With Q's over 150,000 at VHF [1] and over 15,000 into the GHz range [2], plus demonstrated aging and drift stabilities suitable for low-end timing products that are now entering consumer electronics markets [3], vibrating micromechanical resonator technology has garnered considerable momentum and now targets higher-end markets, such as communication-grade filters and oscillators for wireless handsets. Applications like these, however, tend to rely more heavily on the sheer performance of the resonators they use. Since resonator performance is a statistical quantity, the success of a higher-end product often depends more on the degree to which the manufacturing process can consistently achieve a specific frequency and maintain a Q above a certain threshold.

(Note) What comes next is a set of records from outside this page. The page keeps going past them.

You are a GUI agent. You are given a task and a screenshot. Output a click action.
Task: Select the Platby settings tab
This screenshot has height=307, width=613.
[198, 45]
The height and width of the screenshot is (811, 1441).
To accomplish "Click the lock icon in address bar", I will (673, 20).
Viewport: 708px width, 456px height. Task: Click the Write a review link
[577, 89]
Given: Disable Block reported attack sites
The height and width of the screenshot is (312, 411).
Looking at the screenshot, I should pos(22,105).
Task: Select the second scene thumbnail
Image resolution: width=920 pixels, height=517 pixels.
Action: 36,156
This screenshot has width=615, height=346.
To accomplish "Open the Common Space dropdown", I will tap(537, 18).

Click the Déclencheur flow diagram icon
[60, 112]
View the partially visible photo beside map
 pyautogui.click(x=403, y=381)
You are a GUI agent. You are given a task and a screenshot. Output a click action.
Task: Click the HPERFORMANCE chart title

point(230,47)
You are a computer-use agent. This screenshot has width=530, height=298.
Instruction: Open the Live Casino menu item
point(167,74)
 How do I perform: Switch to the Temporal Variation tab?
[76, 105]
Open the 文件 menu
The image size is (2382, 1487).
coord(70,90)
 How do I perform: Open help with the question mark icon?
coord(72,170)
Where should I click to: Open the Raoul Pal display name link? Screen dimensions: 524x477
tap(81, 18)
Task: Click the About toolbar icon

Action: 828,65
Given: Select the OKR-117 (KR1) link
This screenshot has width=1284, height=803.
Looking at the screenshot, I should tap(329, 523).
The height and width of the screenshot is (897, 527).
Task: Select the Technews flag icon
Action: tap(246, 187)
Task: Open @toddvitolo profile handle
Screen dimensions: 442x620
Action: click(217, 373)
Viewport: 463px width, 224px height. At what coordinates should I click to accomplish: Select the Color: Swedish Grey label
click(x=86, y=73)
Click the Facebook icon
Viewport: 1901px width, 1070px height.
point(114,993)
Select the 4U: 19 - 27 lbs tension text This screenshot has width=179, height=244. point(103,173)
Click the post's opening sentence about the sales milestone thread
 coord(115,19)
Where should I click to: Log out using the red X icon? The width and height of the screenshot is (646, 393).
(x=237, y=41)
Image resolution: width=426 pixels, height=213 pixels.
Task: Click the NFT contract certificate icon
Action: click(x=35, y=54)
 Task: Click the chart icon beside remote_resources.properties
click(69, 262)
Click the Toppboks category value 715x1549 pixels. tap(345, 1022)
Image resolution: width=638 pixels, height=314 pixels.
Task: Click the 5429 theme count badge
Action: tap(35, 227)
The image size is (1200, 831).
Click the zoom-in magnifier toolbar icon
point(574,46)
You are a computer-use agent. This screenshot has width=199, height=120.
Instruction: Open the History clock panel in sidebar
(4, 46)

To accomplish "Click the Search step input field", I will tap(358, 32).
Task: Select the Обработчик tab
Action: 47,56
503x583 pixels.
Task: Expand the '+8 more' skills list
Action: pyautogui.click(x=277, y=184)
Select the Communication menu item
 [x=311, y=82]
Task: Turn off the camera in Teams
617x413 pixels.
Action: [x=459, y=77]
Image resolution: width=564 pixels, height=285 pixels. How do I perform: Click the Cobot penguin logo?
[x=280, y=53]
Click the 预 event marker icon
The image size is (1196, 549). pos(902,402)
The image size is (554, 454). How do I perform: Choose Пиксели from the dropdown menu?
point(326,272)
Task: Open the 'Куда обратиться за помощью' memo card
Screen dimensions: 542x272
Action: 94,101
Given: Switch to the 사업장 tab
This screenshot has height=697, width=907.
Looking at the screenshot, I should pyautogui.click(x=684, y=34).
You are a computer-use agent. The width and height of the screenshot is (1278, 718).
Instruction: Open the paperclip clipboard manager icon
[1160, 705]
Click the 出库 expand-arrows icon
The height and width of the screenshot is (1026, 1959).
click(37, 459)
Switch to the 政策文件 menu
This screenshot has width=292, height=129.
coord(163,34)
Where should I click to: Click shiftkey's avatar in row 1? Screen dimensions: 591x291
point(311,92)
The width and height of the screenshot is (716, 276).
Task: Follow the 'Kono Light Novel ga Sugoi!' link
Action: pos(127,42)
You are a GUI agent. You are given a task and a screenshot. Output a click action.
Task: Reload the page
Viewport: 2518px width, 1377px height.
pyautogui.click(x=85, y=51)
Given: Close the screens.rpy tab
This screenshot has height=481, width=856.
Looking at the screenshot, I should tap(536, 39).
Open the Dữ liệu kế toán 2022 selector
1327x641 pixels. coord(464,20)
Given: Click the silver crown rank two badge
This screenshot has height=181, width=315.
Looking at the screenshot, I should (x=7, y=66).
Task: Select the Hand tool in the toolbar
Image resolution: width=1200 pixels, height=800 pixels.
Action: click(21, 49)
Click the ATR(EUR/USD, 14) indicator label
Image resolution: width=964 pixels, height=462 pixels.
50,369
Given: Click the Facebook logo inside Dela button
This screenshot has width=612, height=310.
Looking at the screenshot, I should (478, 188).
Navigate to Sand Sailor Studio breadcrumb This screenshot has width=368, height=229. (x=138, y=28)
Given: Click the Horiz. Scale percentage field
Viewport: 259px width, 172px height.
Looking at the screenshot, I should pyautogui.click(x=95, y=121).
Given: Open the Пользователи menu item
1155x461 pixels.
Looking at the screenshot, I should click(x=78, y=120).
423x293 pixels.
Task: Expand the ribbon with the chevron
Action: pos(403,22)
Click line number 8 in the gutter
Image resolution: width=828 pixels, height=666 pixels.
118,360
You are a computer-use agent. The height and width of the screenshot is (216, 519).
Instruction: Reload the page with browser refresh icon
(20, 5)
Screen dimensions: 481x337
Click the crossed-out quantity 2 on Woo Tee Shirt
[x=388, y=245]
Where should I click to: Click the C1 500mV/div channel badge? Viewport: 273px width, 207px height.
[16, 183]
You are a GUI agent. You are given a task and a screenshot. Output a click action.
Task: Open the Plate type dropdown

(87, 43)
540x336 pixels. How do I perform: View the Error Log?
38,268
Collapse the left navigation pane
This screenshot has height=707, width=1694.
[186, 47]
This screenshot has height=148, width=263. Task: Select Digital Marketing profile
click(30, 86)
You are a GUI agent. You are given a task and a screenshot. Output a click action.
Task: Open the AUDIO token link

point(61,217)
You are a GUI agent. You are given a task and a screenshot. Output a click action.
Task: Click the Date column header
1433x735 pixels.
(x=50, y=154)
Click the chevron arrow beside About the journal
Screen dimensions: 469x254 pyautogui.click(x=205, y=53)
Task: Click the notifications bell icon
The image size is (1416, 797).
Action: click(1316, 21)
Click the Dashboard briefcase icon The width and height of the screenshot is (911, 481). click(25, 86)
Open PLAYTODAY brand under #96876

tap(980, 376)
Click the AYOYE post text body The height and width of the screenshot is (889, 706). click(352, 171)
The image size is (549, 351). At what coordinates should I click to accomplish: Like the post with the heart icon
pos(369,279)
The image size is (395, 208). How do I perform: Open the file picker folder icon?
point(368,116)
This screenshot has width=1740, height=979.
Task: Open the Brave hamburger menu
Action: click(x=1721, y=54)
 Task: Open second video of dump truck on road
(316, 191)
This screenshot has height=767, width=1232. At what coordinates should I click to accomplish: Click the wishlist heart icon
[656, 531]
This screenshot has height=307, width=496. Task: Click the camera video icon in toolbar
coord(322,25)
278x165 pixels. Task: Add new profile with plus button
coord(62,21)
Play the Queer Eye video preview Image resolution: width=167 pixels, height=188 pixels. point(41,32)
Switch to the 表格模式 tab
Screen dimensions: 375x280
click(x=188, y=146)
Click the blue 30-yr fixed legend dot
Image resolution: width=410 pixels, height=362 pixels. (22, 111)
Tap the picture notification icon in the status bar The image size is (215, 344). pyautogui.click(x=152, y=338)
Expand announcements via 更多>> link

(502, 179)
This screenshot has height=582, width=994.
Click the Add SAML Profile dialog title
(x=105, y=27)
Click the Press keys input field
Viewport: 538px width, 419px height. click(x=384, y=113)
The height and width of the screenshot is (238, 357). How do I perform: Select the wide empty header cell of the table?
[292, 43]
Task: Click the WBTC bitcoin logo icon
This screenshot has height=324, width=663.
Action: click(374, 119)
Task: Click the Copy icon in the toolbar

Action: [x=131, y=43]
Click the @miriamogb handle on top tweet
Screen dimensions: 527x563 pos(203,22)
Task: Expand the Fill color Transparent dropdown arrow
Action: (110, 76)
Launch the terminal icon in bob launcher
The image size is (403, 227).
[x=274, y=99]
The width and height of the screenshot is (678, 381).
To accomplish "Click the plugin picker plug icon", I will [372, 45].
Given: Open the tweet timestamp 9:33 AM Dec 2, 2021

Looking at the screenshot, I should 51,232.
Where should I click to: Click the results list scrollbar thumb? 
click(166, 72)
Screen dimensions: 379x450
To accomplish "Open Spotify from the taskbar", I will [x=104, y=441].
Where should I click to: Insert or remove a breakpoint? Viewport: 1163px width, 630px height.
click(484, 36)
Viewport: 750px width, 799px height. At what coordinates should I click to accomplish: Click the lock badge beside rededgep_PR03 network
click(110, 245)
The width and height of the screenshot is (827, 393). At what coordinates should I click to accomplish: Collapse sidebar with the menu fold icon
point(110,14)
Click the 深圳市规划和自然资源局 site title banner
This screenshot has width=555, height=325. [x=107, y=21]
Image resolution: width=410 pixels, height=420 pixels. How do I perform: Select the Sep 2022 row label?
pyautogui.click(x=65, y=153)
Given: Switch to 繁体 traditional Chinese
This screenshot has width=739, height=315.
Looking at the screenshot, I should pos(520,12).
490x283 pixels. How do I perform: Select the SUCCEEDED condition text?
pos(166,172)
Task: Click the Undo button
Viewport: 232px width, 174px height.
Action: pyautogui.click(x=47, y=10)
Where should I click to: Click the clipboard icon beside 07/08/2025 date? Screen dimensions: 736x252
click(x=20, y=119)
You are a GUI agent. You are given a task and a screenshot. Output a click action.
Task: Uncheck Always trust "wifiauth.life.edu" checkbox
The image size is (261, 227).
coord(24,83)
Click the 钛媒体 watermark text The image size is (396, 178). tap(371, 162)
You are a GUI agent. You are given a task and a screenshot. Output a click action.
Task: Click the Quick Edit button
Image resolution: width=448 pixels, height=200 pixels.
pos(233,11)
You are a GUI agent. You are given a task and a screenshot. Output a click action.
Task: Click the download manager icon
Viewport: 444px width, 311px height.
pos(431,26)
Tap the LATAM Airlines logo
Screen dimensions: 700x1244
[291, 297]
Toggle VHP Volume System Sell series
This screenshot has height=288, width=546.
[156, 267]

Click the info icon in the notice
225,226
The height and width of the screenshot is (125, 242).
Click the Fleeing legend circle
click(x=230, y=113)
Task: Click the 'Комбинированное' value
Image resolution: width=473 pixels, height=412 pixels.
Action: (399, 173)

This project aims to study the statistical repeatability of the resonance frequencies, quality factors and circuit behaviors of surface-micromachined micromechanical resonators of various geometries. To date, a decent volume of center supported radial mode disk resonators, as shown in Figure 1, have been tested with the results showing that the standard deviations for both frequency and Q of this resonator type are well within values needed to achieve the ~3% percent bandwidth requirements for filters presently used in the RF front-ends of wireless communication devices without trimming. Figure 2 shows the frequency distribution of a single wafer. The long-term goal of this project is to devise methods for improving the untrimmed repeatability of micromechanical resonators so as to widen the breadth of applications addressable by such devices, e.g., to include a small percent bandwidth filter.

Figure 1
Figure 1: SEM of a fabricated radial mode disk resonator

Figure 2
Figure 2: Single wafer resonance frequency distribution

[1]
Y.-W. Lin et al., "Low Phase Noise Array-Composite Micromechanical Wine-Glass Disk Oscillator," Tech. Dig., IEEE Int. Electron Devices Mtg., Washington, DC, December 5-7, 2005, pp. 287-290.
[2]
J. Wang et al., "1.51-GHz Polydiamond Micromechanical Disk Resonator with Material-Mismatched Isolating Support," Proc. IEEE MEMS Conf., Maastricht, The Netherlands, January 25-29, 2004, pp. 641-644.
[3]
W.-T. Hsu et al., "Reliability of Silicon Resonator Oscillators," Proc. IEEE Int. Frequency Control Symp., Miami, Florida, June 5-7, 2006.